Beginning in 2011 Essex County, N.J., may need to repay bondholders on more than $2 million of outstanding debt, as the Garden State Cancer Center is in technical default on the loan.

The Essex County Improvement Authority sold $3.6 million of bonds on behalf of the Cancer Center in 1995.

The county pledged its guarantee on the debt if the borrower failed to make payments towards the bonds. Ambac Assurance Corp. insures the debt.

The center is in technical default as it missed two loan payments in July and January. US Bank, as trustee of the bonds, tapped $211.7 million of debt service reserve funds to meet principal and interest payments to investors on Dec. 1, according to a material event notice filed to the Municipal Securities Rulemaking Board.

US Bank has asked the borrower to replenish the debt service reserve fund by March 4.

The next payment to bondholders, for $217,000, is due June 1, according to county Treasurer Paul Hopkins.

He said there are sufficient funds in the debt-service reserve fund to meet 2010 payments to investors. If the center fails to make payments in 2011, the county would be required to pay principal and interest on the bonds at that time.

“They’re looking at their options,” Hopkins said. “If they cannot get things current, we the county and the Improvement Authority have remedies under the lease in terms of moving against [the center] to take control of the building and then liquidate assets at that time.”

The Series 1995 bonds have a little more than $2 million outstanding, according to Hopkins.

The Center for Molecular Medicine and Immunology, a nonprofit cancer research and treatment entity, established the cancer center in 1991 to serve as its clinical entity, according to the official statement for the Series 1995 bonds.

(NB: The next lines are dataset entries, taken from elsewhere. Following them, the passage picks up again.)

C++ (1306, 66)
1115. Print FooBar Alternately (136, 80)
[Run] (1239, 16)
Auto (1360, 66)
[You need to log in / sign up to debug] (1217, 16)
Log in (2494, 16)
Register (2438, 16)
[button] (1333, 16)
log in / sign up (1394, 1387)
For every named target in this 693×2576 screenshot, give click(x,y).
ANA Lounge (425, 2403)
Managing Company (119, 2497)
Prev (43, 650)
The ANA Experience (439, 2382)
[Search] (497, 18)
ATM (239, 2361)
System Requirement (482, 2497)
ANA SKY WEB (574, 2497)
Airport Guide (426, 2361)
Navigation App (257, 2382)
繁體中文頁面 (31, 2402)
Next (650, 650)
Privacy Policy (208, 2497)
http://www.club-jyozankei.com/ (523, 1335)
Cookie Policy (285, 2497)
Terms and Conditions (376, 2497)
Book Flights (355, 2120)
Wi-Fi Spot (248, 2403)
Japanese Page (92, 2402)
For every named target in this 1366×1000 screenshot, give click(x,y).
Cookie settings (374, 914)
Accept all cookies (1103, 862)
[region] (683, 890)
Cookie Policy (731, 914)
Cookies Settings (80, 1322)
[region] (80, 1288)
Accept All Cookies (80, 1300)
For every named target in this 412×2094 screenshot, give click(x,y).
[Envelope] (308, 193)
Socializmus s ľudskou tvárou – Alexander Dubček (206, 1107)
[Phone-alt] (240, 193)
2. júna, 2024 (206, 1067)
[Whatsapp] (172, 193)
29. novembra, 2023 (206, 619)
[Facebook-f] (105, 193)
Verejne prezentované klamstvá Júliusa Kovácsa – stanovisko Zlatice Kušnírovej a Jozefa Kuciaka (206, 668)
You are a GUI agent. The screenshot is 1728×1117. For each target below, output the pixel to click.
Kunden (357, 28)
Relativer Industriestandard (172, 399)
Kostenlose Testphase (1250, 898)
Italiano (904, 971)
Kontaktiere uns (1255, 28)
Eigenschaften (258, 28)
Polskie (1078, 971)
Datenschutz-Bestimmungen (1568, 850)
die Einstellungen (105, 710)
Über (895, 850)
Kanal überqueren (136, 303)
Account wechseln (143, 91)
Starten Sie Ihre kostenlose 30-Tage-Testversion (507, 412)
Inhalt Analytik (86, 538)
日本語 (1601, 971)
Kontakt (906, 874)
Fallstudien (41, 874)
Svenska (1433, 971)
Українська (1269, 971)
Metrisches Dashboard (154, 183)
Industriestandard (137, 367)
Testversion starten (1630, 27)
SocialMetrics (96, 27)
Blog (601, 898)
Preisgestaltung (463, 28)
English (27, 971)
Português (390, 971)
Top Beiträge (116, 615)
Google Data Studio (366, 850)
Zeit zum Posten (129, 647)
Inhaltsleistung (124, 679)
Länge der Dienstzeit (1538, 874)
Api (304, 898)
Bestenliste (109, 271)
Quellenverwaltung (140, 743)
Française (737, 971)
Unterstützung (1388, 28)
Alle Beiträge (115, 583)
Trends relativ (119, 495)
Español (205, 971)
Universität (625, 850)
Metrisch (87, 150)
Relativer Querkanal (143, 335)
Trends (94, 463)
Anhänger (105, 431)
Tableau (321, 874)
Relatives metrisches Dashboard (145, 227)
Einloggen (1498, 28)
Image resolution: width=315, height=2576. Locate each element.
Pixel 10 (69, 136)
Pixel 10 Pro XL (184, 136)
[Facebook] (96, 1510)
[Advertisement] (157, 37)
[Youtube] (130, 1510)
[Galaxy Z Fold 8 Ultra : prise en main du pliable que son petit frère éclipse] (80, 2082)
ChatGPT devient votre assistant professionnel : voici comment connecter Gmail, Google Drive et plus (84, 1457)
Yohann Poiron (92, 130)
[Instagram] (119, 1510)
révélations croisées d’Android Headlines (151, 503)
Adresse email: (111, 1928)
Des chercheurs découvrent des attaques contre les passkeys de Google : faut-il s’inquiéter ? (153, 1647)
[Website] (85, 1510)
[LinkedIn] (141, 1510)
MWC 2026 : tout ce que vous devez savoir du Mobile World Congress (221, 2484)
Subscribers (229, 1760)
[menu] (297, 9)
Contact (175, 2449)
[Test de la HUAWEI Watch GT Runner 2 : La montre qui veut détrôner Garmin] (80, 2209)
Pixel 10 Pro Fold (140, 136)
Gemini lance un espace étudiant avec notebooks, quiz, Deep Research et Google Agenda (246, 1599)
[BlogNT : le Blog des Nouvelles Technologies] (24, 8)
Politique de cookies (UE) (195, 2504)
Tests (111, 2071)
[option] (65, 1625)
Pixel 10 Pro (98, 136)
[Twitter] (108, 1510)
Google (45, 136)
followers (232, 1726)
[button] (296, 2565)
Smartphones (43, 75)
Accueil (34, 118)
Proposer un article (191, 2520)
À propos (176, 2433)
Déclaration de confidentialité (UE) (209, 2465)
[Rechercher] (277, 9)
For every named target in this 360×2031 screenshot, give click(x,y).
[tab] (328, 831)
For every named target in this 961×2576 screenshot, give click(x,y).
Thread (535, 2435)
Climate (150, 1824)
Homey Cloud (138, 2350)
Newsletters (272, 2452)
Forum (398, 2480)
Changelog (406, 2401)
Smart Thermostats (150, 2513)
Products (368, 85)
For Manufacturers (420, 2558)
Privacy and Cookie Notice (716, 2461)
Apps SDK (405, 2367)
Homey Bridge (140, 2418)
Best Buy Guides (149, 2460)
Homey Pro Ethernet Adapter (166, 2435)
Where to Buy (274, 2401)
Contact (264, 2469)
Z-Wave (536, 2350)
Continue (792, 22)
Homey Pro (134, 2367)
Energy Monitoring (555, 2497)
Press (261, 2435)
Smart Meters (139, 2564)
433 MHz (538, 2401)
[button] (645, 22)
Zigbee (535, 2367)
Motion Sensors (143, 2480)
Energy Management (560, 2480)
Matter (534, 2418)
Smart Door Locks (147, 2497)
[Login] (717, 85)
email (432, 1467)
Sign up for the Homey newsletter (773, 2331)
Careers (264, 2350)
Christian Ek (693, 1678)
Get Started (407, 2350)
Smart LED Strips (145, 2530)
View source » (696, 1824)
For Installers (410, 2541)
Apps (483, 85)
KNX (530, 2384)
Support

Reductions in spending at the state level have hurt the center’s balance sheet as it must operate with fewer funds.

“I think it’s probably driven by just the overall economic situation,” Hopkins said. “The cancer center pretty much functions on grants that it gets and from funding from the state. There’s been a lot of cutbacks on those programs, which give them the funding for their overall operating costs. So a lot of the grants that they have for specific research projects don’t necessarily cover all of their overhead.”

Bond proceeds helped finance the acquisition and renovation of the former Essex County Geriatric Center to house CMMI and the new cancer center.

At the time of the sale, total project costs were estimated at $56.3 million, with state and federal funds also ­supporting the development.